In [None]:
# ! pip install praw neptune-client==1.2.0

### Libraries to use

In [15]:
from dotenv import load_dotenv
import os
import neptune
import praw
from datetime import datetime
import json
import time
import pandas as pd
from tqdm import tqdm

In [20]:
def load_progress(filename="scraping_progress.json"):
    """Load previously scraped data if it exists"""
    try:
        with open(filename, 'r', encoding='utf-8') as f:
            data = json.load(f)
            return data.get('posts', []), data.get('last_post_id', None)
    except FileNotFoundError:
        return [], None

def save_progress(posts_data, last_post_id, filename="scraping_progress.json"):
    """Save current progress to file"""
    progress_data = {
        'posts': posts_data,
        'last_post_id': last_post_id,
        'saved_at': datetime.now().isoformat(),
        'total_posts': len(posts_data)
    }
    # Save progress as JSON (for resume functionality)
    with open(filename, 'w', encoding='utf-8') as f:
        json.dump(progress_data, f, ensure_ascii=False, indent=2)
    
    # Also save current data as CSV
    if posts_data:
        df = pd.DataFrame(posts_data)
        df.to_csv("wallstreetbets_posts.csv", index=False, encoding='utf-8')


In [21]:
def save_final_csv(posts_data):
    """Save final dataset as CSV with proper formatting"""
    if not posts_data:
        return
        
    df = pd.DataFrame(posts_data)
    
    # Convert timestamp to readable format
    df['created_datetime'] = pd.to_datetime(df['created_utc'], unit='s')

• Given information:

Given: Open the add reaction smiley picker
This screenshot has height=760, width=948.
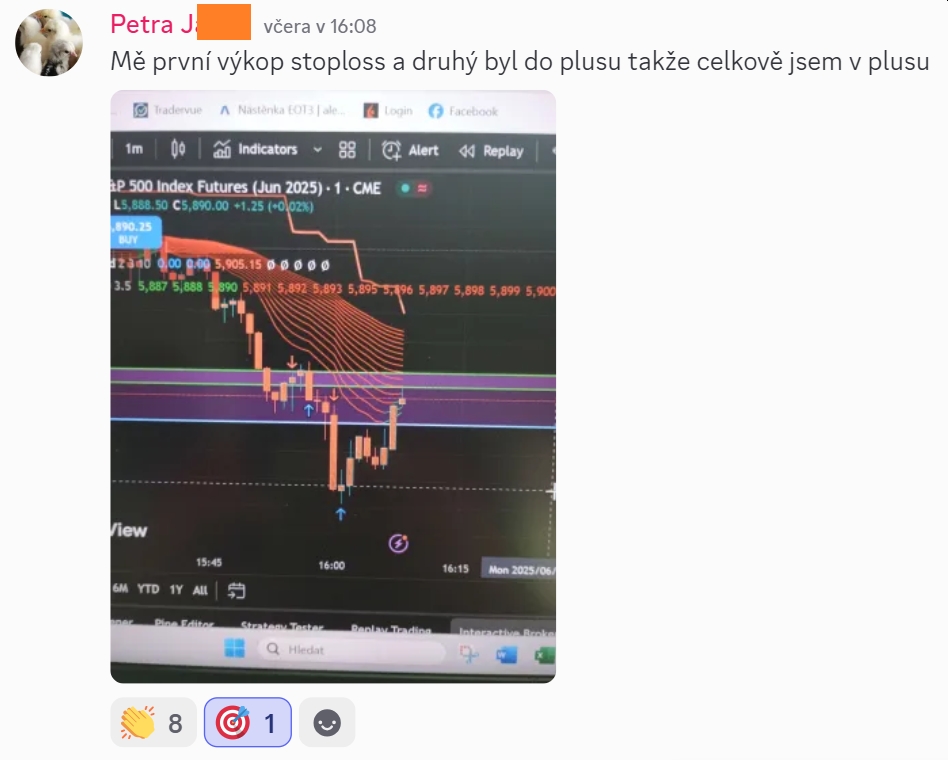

• What is being asked: Pick up the Reddit scraping notebook above from its last line and carry the code forward.

• Response for this exercise:
    # Reorder columns for better readability
    columns_order = ['post_id', 'title', 'author_name', 'score', 'num_comments', 
                    'created_utc', 'created_datetime', 'url']
    df = df[columns_order]
    
    # Save with timestamp in filename
    timestamp = datetime.now().strftime("%Y%m%d_%H%M%S")
    csv_filename = f"wallstreetbets_posts_{timestamp}.csv"
    df.to_csv(csv_filename, index=False, encoding='utf-8')
    
    return csv_filename

In [17]:
def reddit_connect():
    """Initialize Reddit connection"""
    load_dotenv()
    reddit = praw.Reddit(
        client_id=os.getenv('REDDIT_CLIENT_ID'),
        client_secret=os.getenv('REDDIT_CLIENT_SECRET'),
        user_agent=os.getenv('REDDIT_USER_AGENT'),
        username=os.getenv('REDDIT_USERNAME'),
        password=os.getenv('REDDIT_PASSWORD')
    )
    return reddit

In [18]:
def build_dataset(reddit, target_posts=50):
    """Build the dataset by scraping WallStreetBets posts"""
    
    # Load previous progress
    posts_data, last_post_id = load_progress()
    start_count = len(posts_data)
    
    if start_count > 0:
        print(f"Resuming from {start_count} previously scraped posts...")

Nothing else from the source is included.